There are several (conflicting) lists of names of Amazons.

Quintus Smyrnaeus[27] lists the attendant warriors of Penthesilea: "Clonie was there, Polemusa, Derinoe, Evandre, and Antandre, and Bremusa, Hippothoe, dark-eyed Harmothoe, Alcibie, Derimacheia, Antibrote, and Thermodosa glorying with the spear."

Diodorus Siculus[28] lists twelve Amazons who challenged Heracles to single combat during his quest for Hippolyta's girdle and died against him one by one: Aella, Philippis, Prothoe, Eriboea, Celaeno, Eurybia, Phoebe, Deianeira, Asteria, Marpe, Tecmessa, Alcippe. After Alcippe's death, a group attack followed.

Another list of Amazons' names is found in Hyginus' Fabulae.[29] Along with Hippolyta, Otrera, Antiope and Penthesilea, it attests the following names: Ocyale, Dioxippe, Iphinome, Xanthe, Hippothoe, Laomache, Glauce, Agave, Theseis, Clymene, Polydora.
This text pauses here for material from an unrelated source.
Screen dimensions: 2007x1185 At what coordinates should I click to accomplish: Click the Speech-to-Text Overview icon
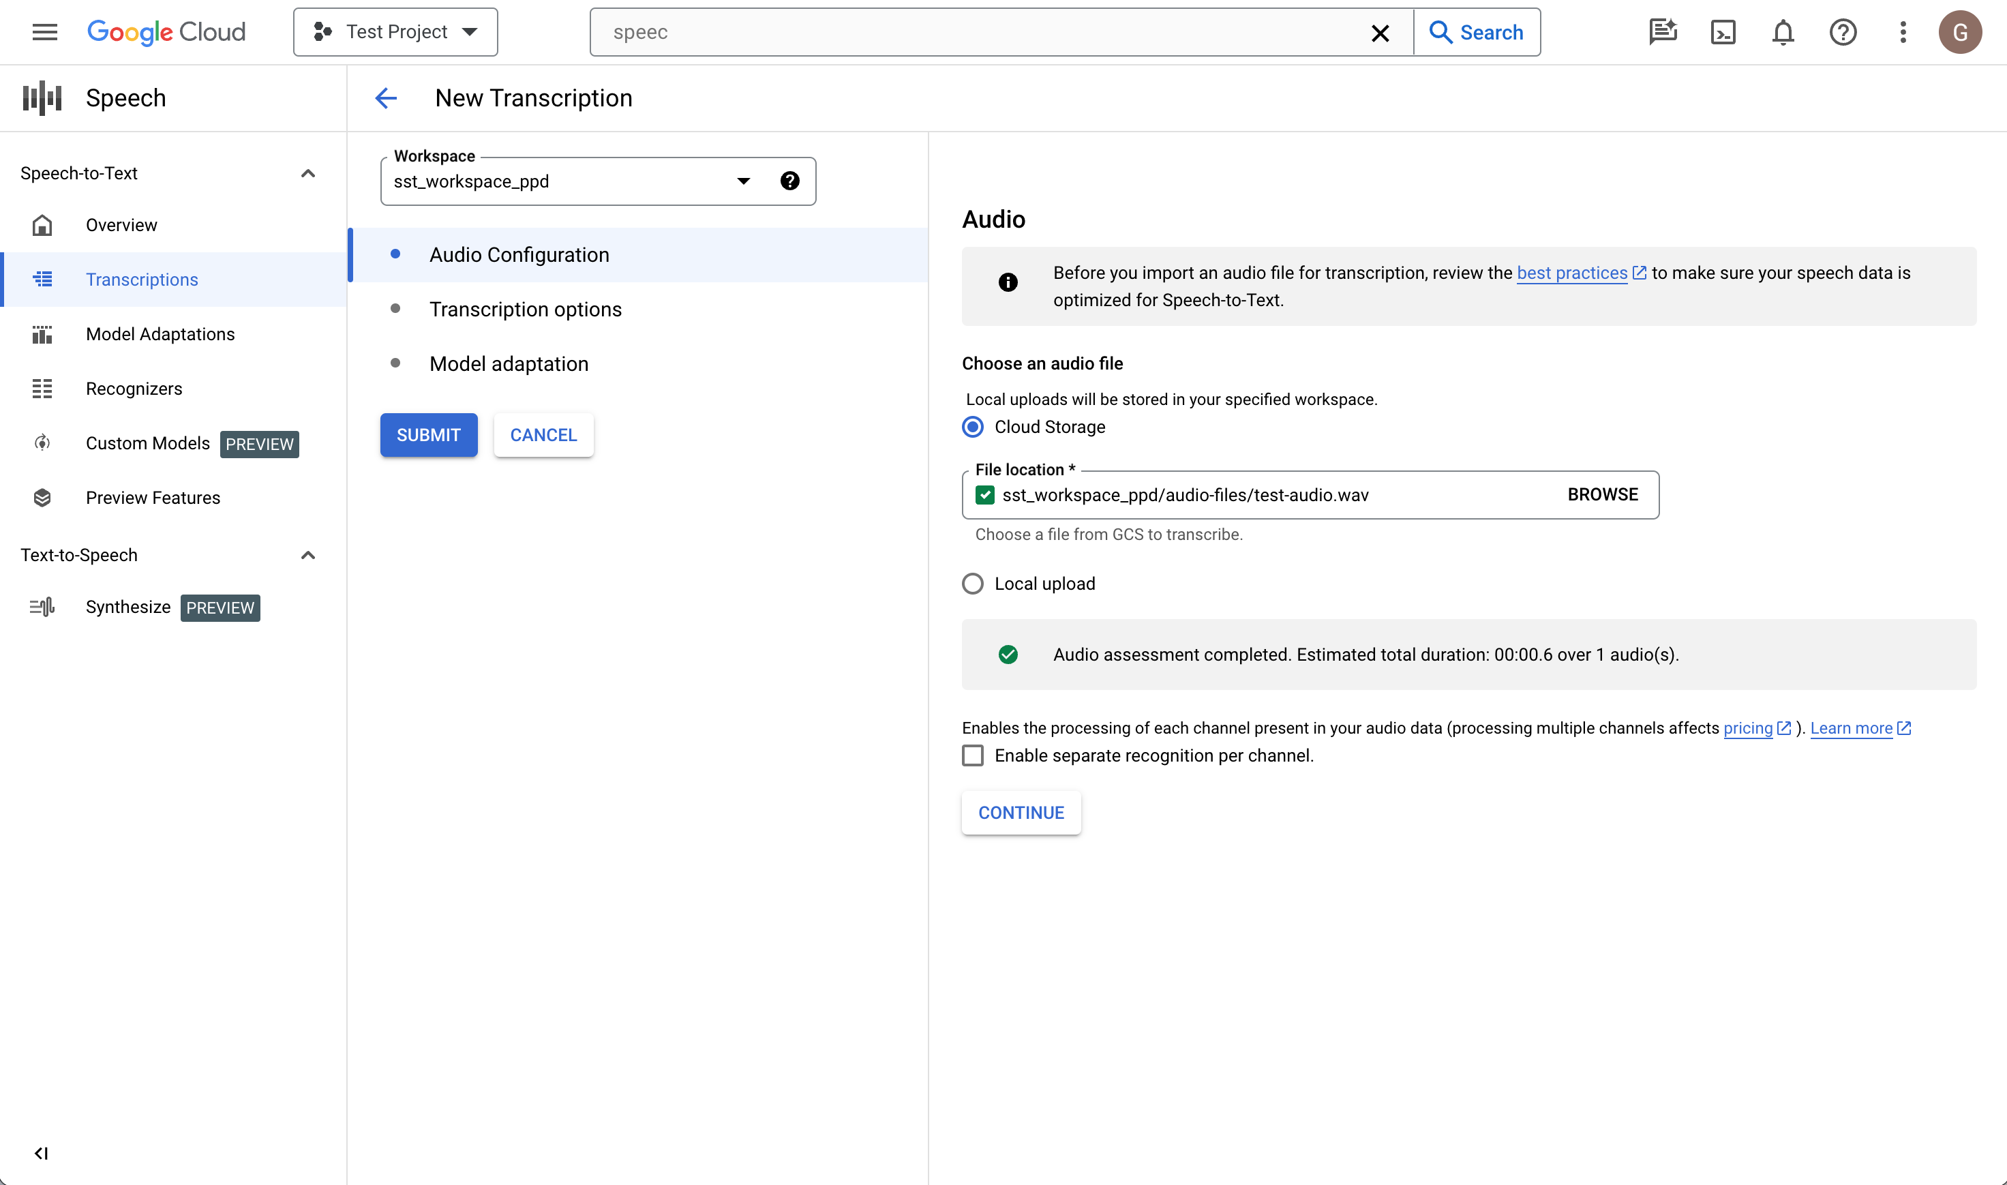41,224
Yet another different set of names is found in Valerius Flaccus' Argonautica:[30] he mentions Euryale, Harpe, Lyce, Menippe and Thoe. Of these Lyce also appears in a fragment preserved in the Latin Anthology where she is said to have killed the hero Clonus of Moesia, son of Doryclus, with her javelin.[31]

John Tzetzes in Posthomerica[32] enumerates the Amazons that fell at Troy: Hippothoe, Antianeira, Toxophone, Toxoanassa, Gortyessa, Iodoce, Pharetre, Andro, Ioxeia, Oïstrophe, Androdaïxa, Aspidocharme, Enchesimargos, Cnemis, Thorece, Chalcaor, Eurylophe, Hecate, Anchimache, Andromache the queen. Concerning Antianeira and Andromache, see below; for almost all the other names on the list, this is a unique attestation.

Stephanus of Byzantium provides an alternate list of the Amazons that fell against Heracles, describing them as "the most prominent" of their people: Tralla, Isocrateia, Thiba, Palla, Coea (Koia), Coenia (Koinia).[33] Eustathius gives the same list minus the last two names.[34] Both Stephanus and Eustathius write of these Amazons in connection with the placename Thibais, which they report to have been derived from Thiba's name.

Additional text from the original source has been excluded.